◆ Aim of the exercise ◆
Render the entries as a Markdown table with the columns "Row" and "Entry line," starting with the line that contains "Open the Bill Tracker" and going on through the last line of the entries, with both ends included and blank lines left out. Leave the pictures out of the table.
++++
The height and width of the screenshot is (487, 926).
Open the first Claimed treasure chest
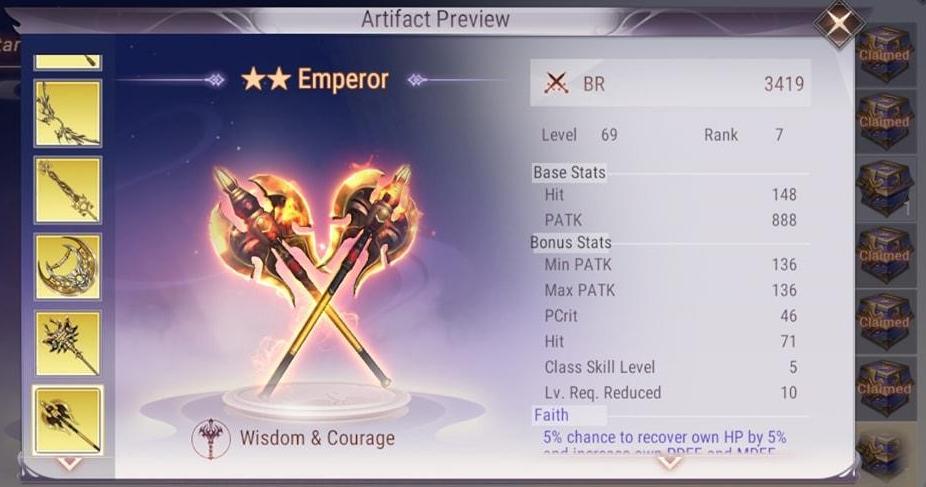point(883,54)
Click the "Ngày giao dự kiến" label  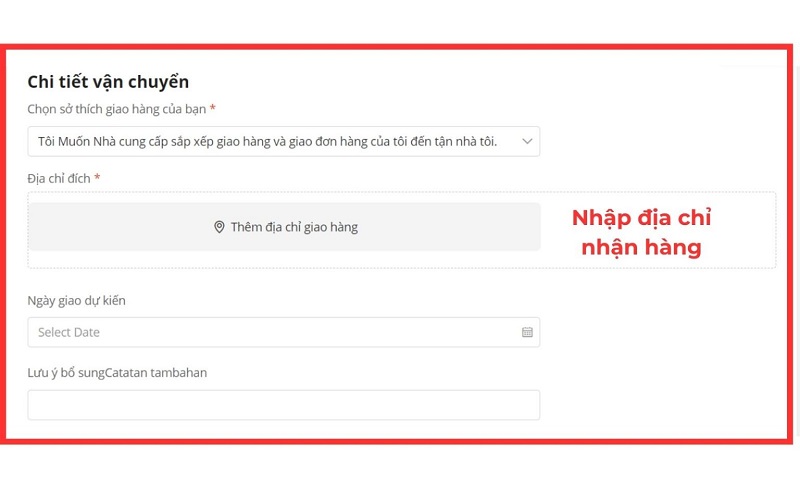coord(76,300)
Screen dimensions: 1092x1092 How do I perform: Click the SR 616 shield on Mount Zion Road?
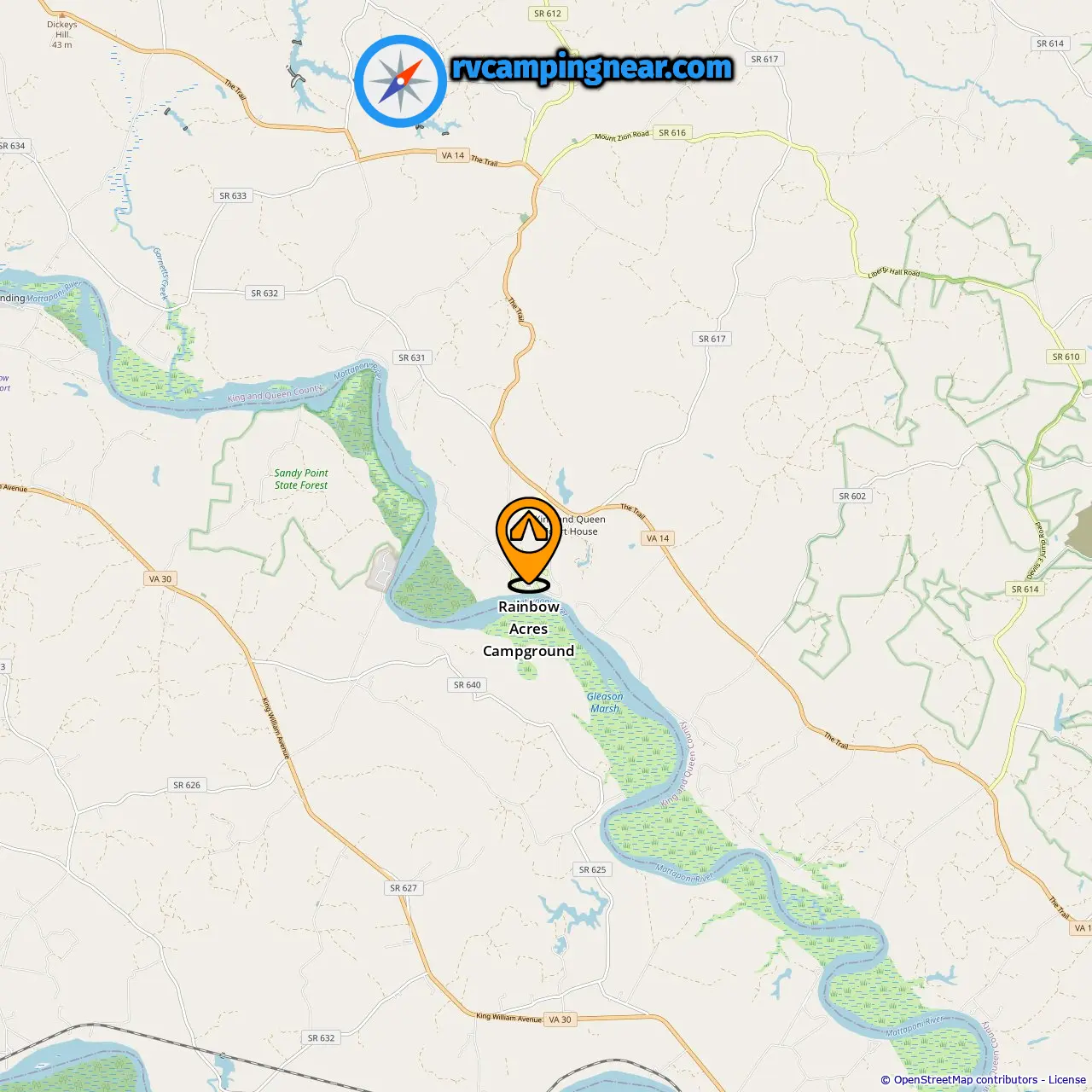[x=672, y=132]
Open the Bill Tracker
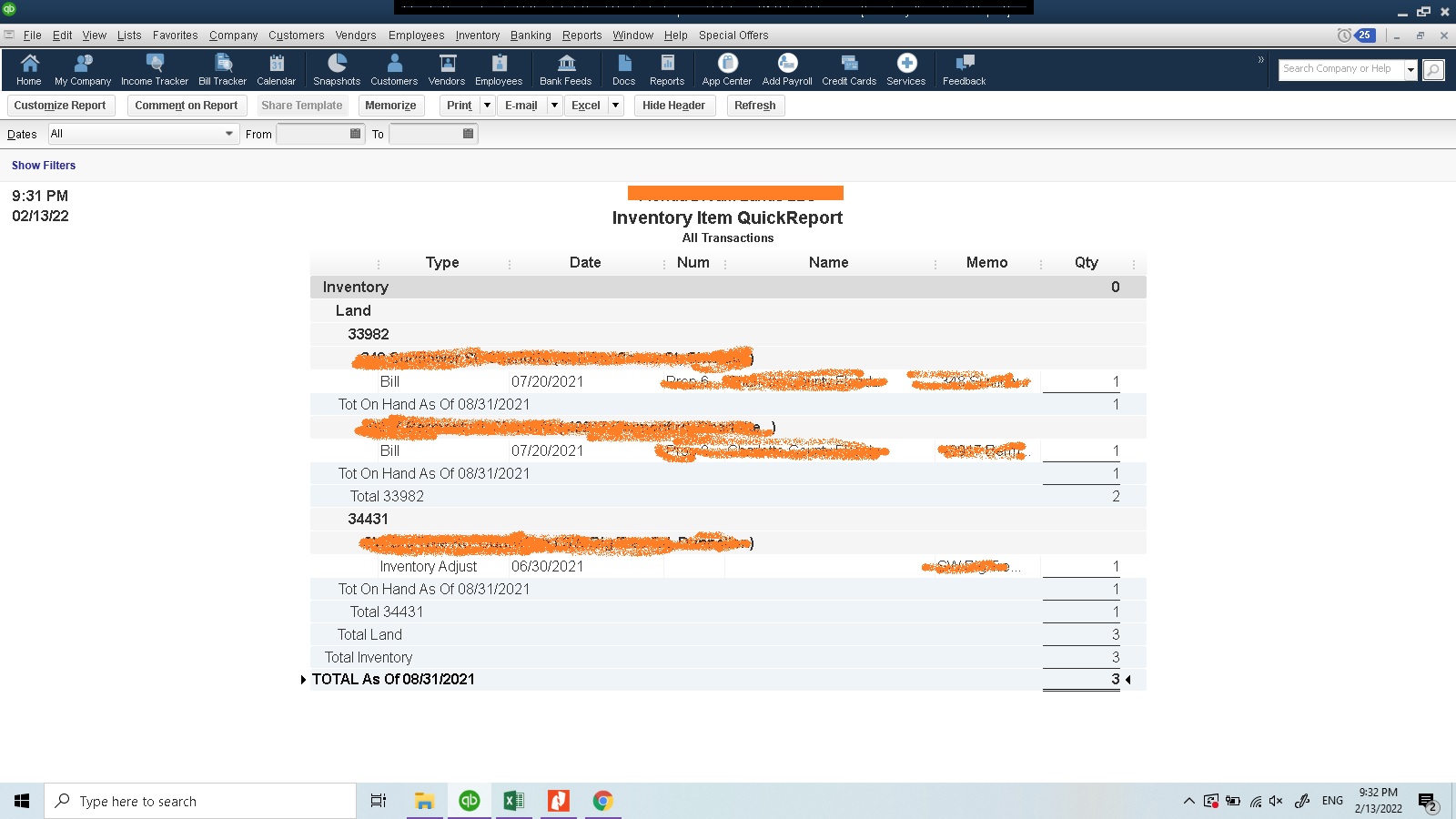1456x819 pixels. click(222, 68)
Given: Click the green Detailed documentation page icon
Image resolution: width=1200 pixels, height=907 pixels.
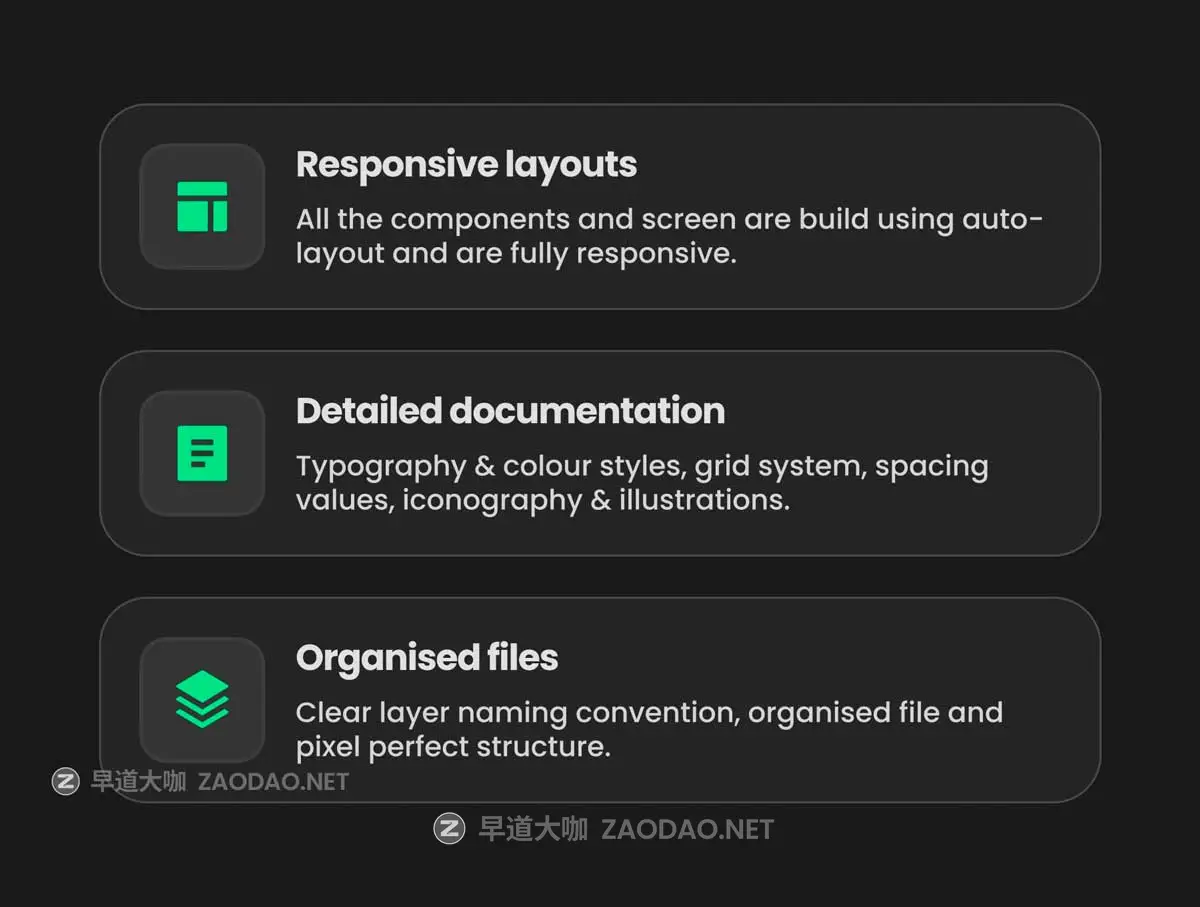Looking at the screenshot, I should pyautogui.click(x=202, y=453).
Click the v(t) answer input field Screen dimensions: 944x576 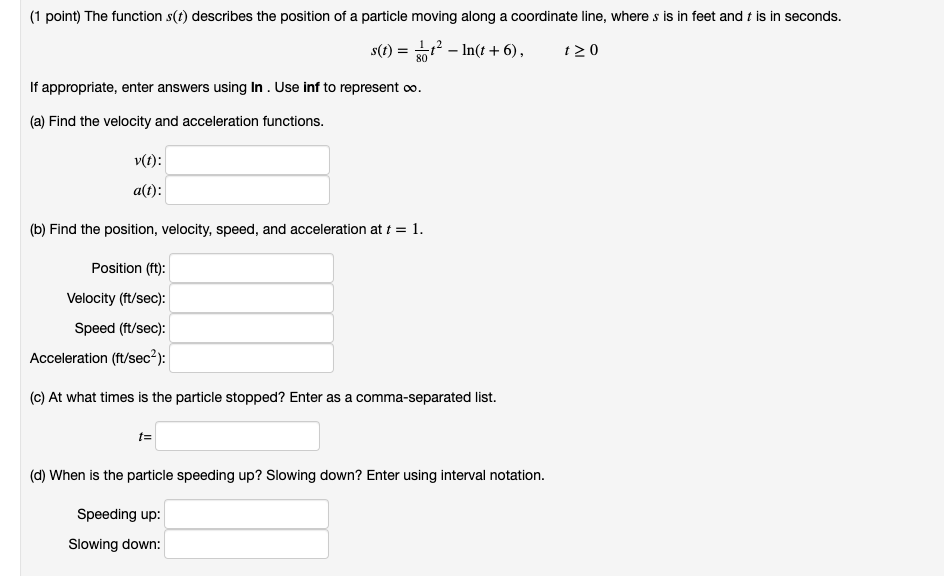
++++
◆ The solution ◆
| Row | Entry line |
|---|---|
| 1 | Open the Bill Tracker |
| 2 | 1456x819 pixels. click(222, 68) |
| 3 | Given: Click the green Detailed documentation page icon |
| 4 | Image resolution: width=1200 pixels, height=907 pixels. |
| 5 | Looking at the screenshot, I should pyautogui.click(x=202, y=453). |
| 6 | Click the v(t) answer input field Screen dimensions: 944x576  |